TASK DATA START
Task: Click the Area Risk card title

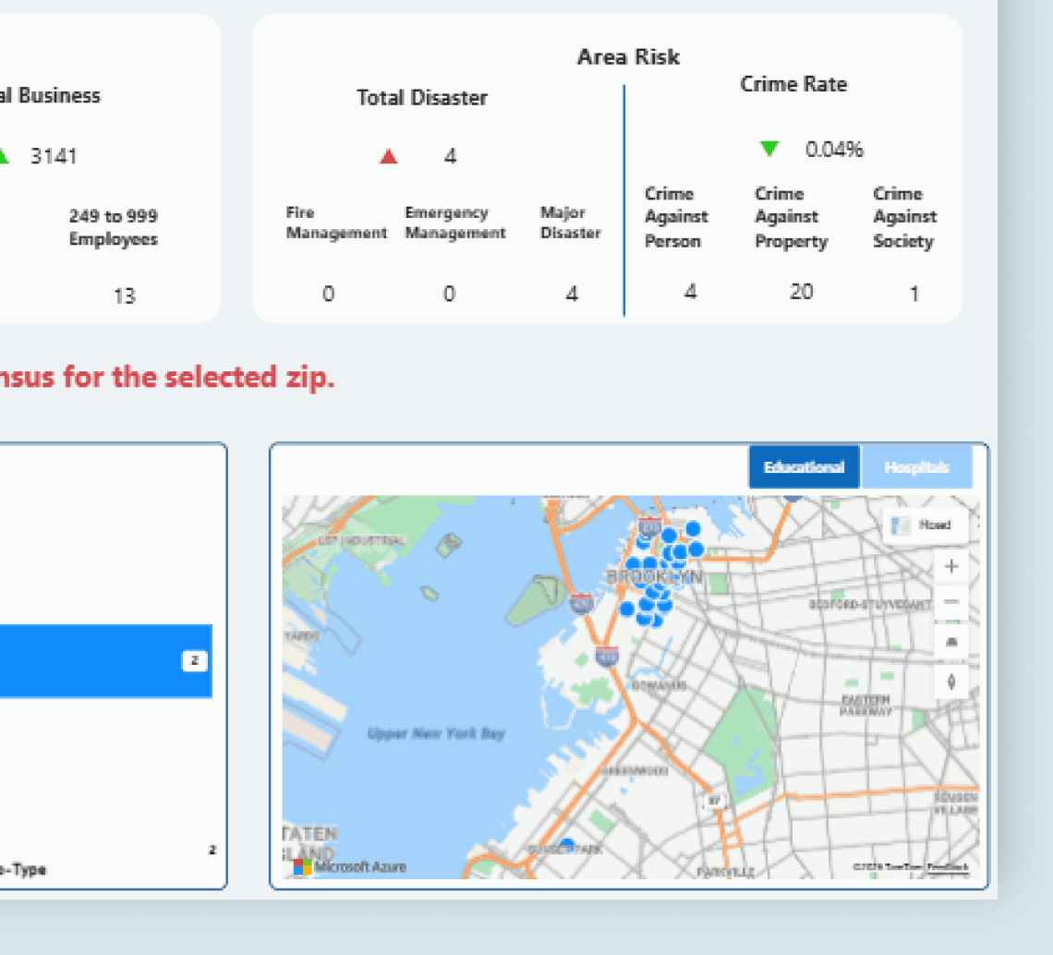Action: tap(629, 57)
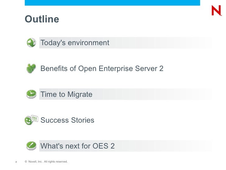Click the red Novell N logo
The width and height of the screenshot is (226, 170).
[216, 11]
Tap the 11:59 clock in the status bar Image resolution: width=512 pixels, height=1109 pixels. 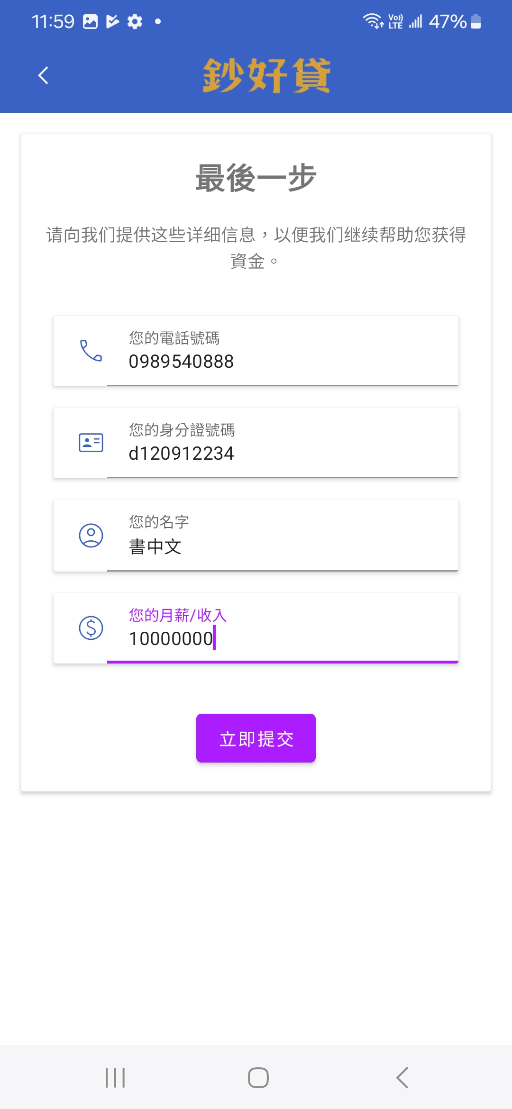(53, 21)
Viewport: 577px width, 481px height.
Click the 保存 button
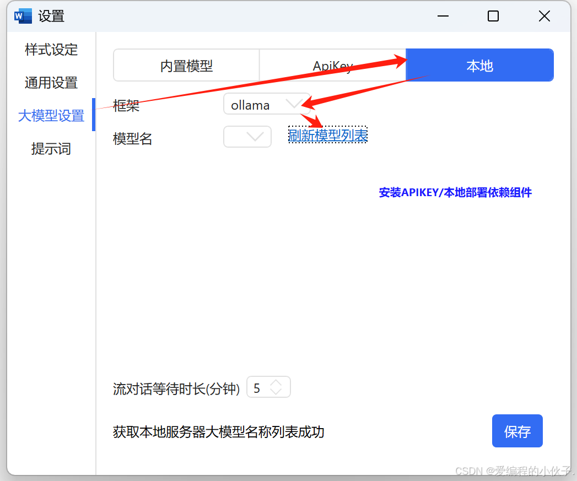(517, 430)
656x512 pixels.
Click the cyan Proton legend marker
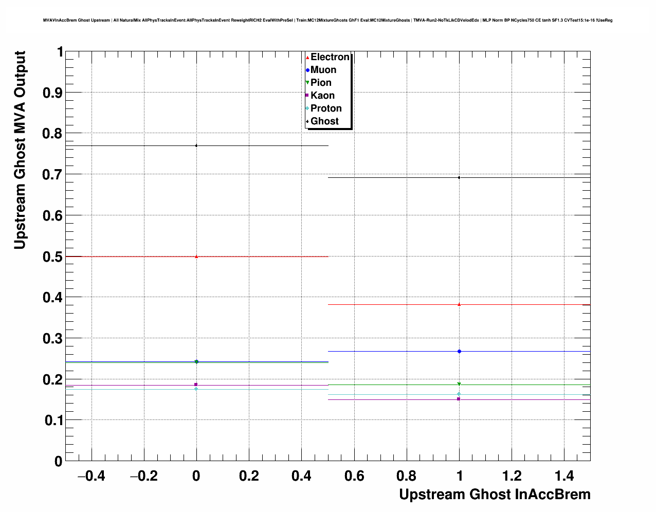coord(307,108)
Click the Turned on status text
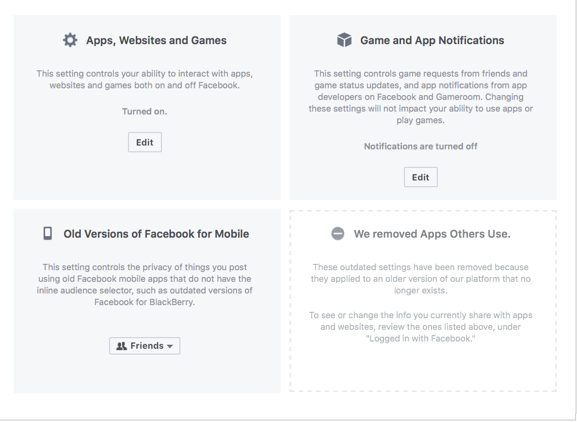The image size is (577, 422). pos(144,111)
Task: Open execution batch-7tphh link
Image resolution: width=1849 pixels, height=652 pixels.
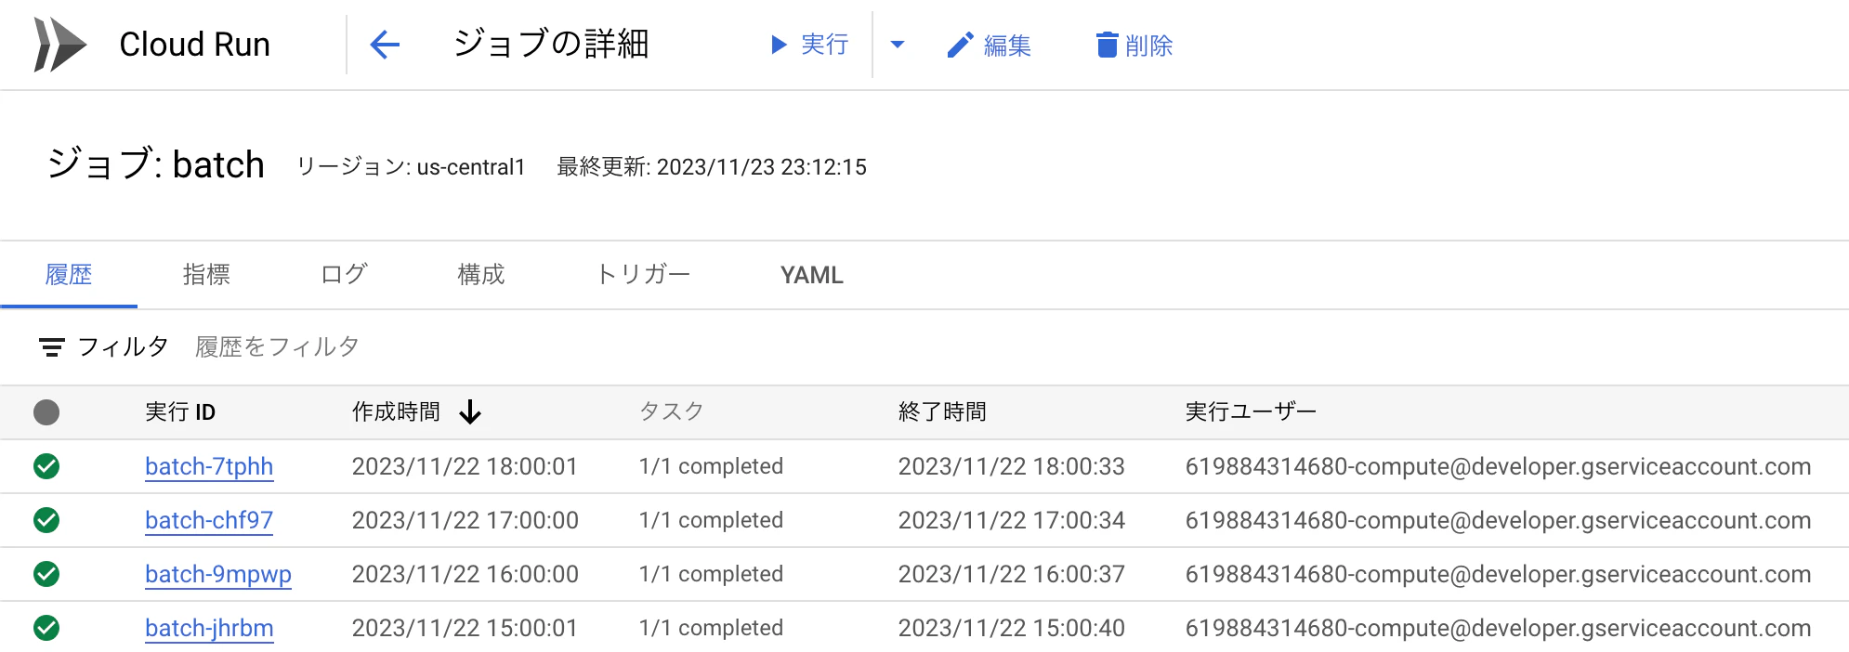Action: [209, 466]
TASK DATA END
Leaving the pictures out, copy exactly the lines from the line that contains "Click the Turned on status text" to the last line of the data, both ends included.

→ **OUTPUT OF THE TASK**:
Click the Turned on status text
The image size is (577, 422). pos(144,111)
Task: Open execution batch-7tphh link
Image resolution: width=1849 pixels, height=652 pixels.
Action: [209, 466]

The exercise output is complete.